◆ **EXERCISE DETAILS**: Return exactly the lines of the data below, from the one that contains "Click the icon in the bottom-right corner" through the final line, and leave out every picture.

◆ **Collected data entries**:
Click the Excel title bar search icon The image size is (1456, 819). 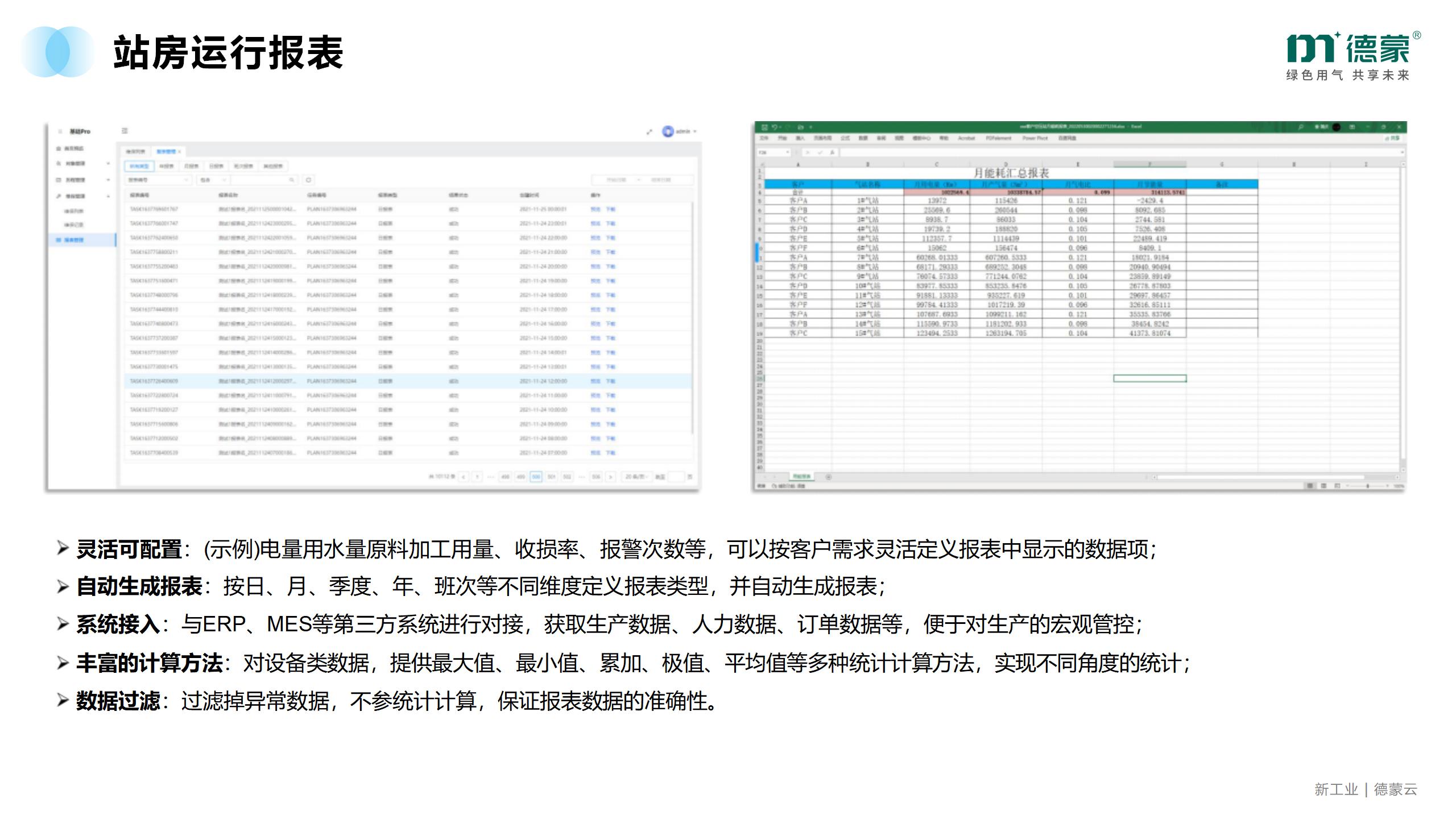point(1301,127)
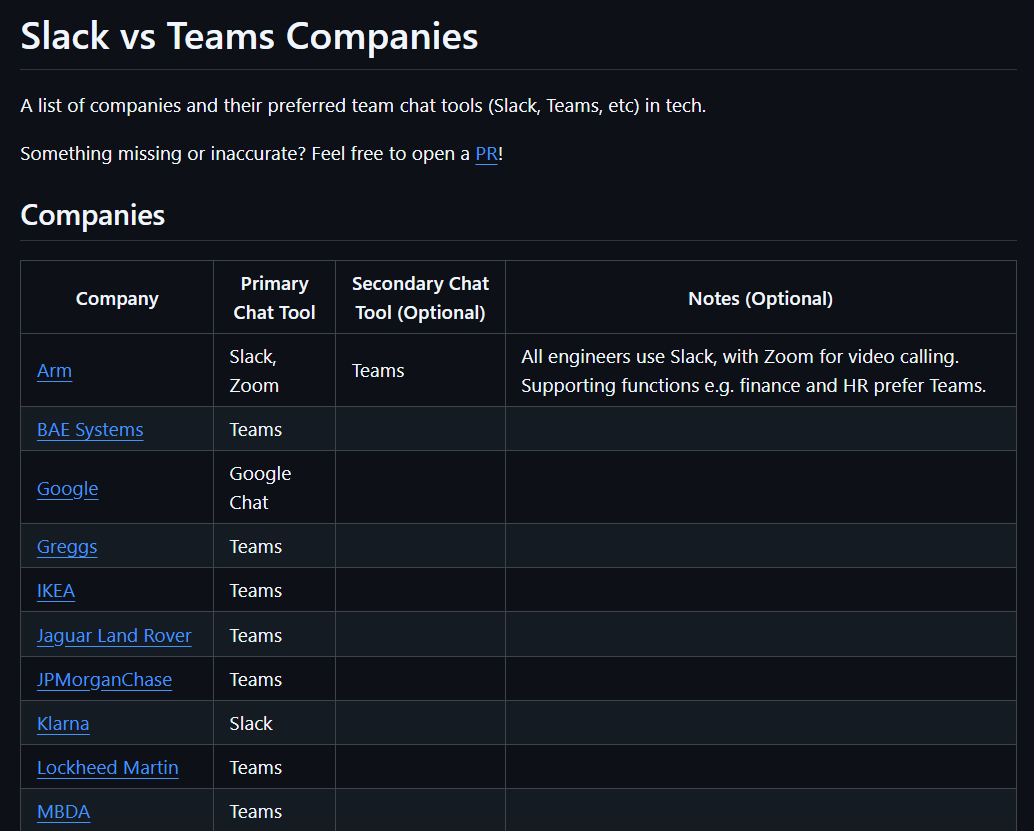Viewport: 1034px width, 831px height.
Task: Click Slack cell in the Klarna row
Action: coord(251,724)
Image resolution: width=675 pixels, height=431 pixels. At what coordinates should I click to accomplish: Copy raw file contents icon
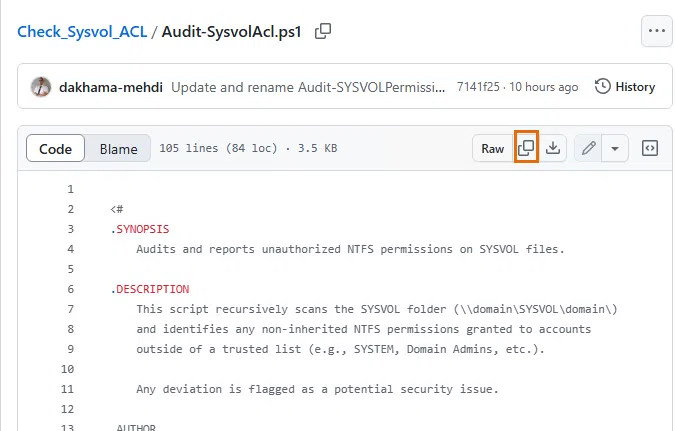pos(526,148)
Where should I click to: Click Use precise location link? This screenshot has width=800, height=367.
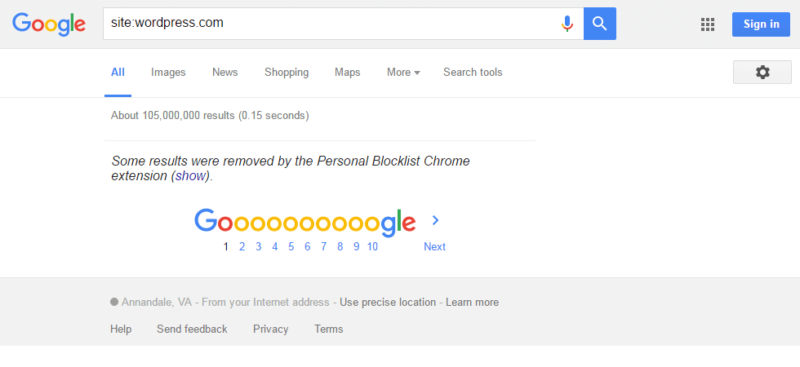tap(388, 302)
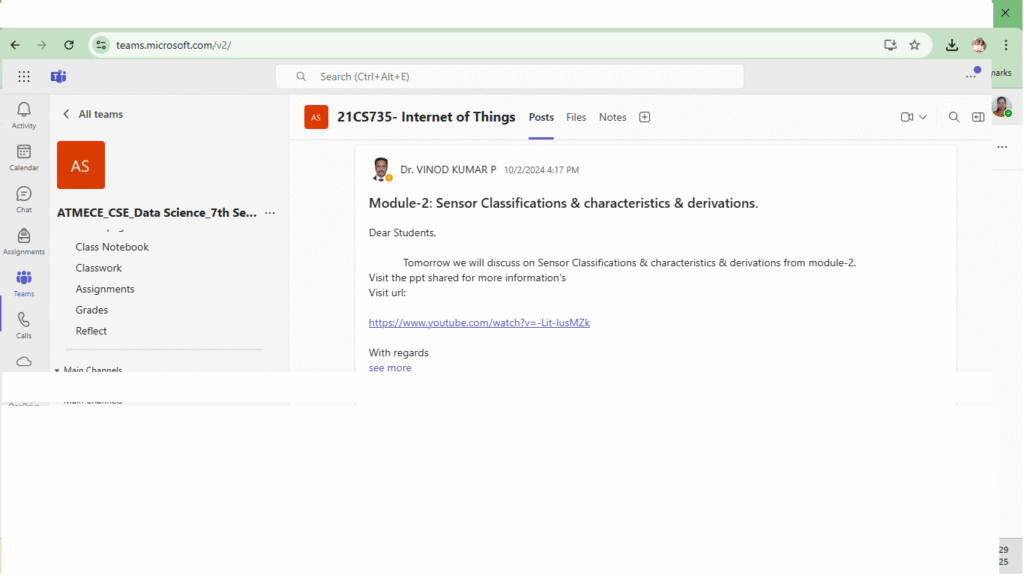
Task: Click the search icon in channel header
Action: pos(953,117)
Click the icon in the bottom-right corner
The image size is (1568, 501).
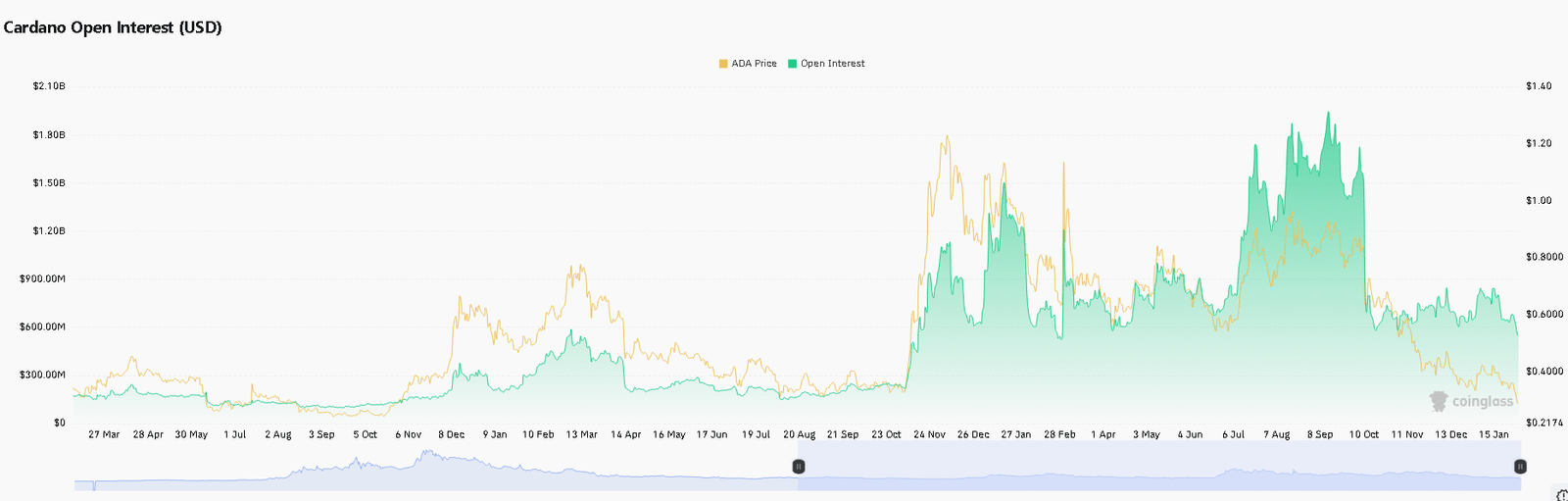[x=1562, y=495]
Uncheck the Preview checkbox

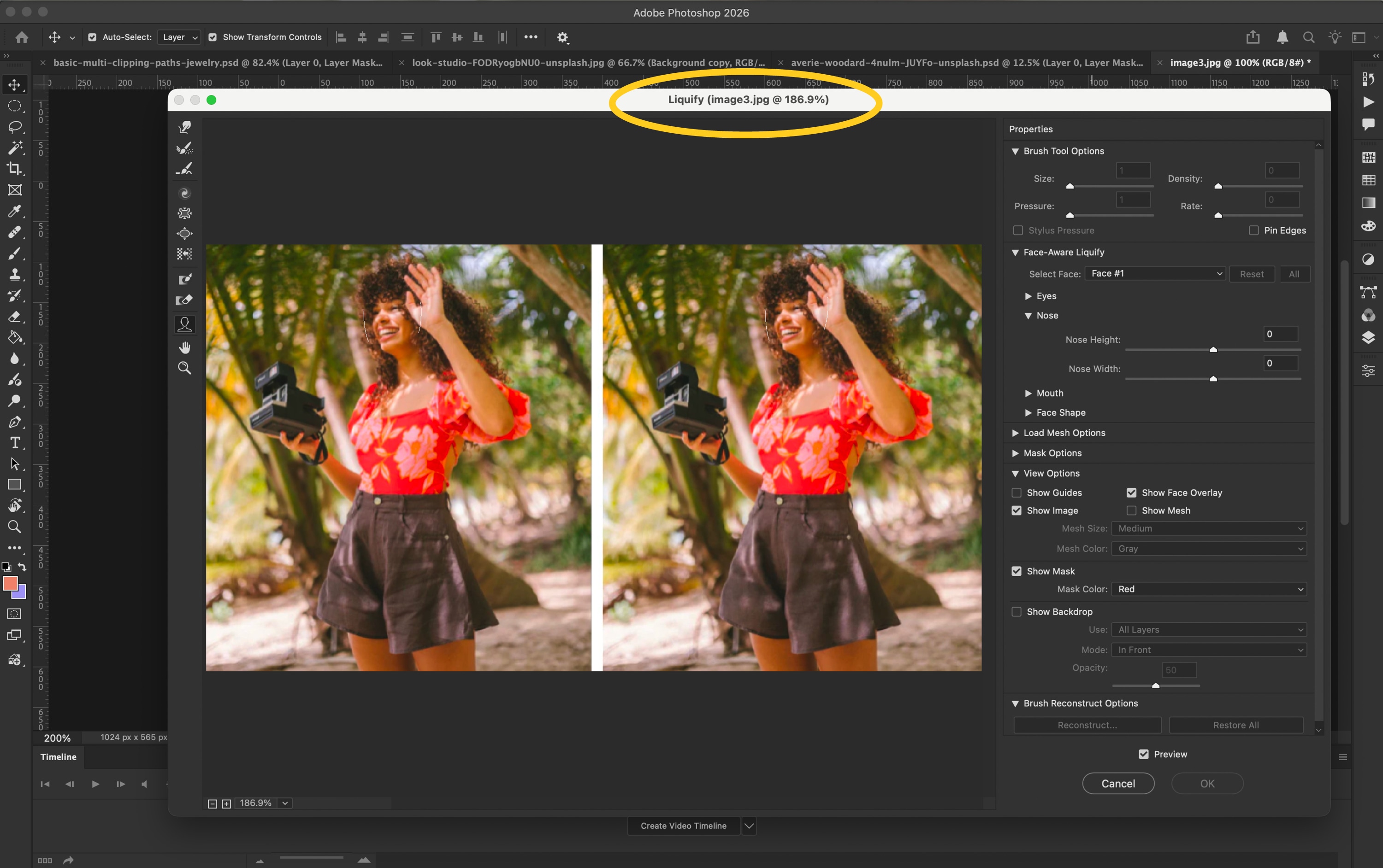(1143, 754)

◆ **FINISHED TASK**:
Click the icon in the bottom-right corner
The image size is (1568, 501).
[x=1562, y=495]
Uncheck the Preview checkbox

(1143, 754)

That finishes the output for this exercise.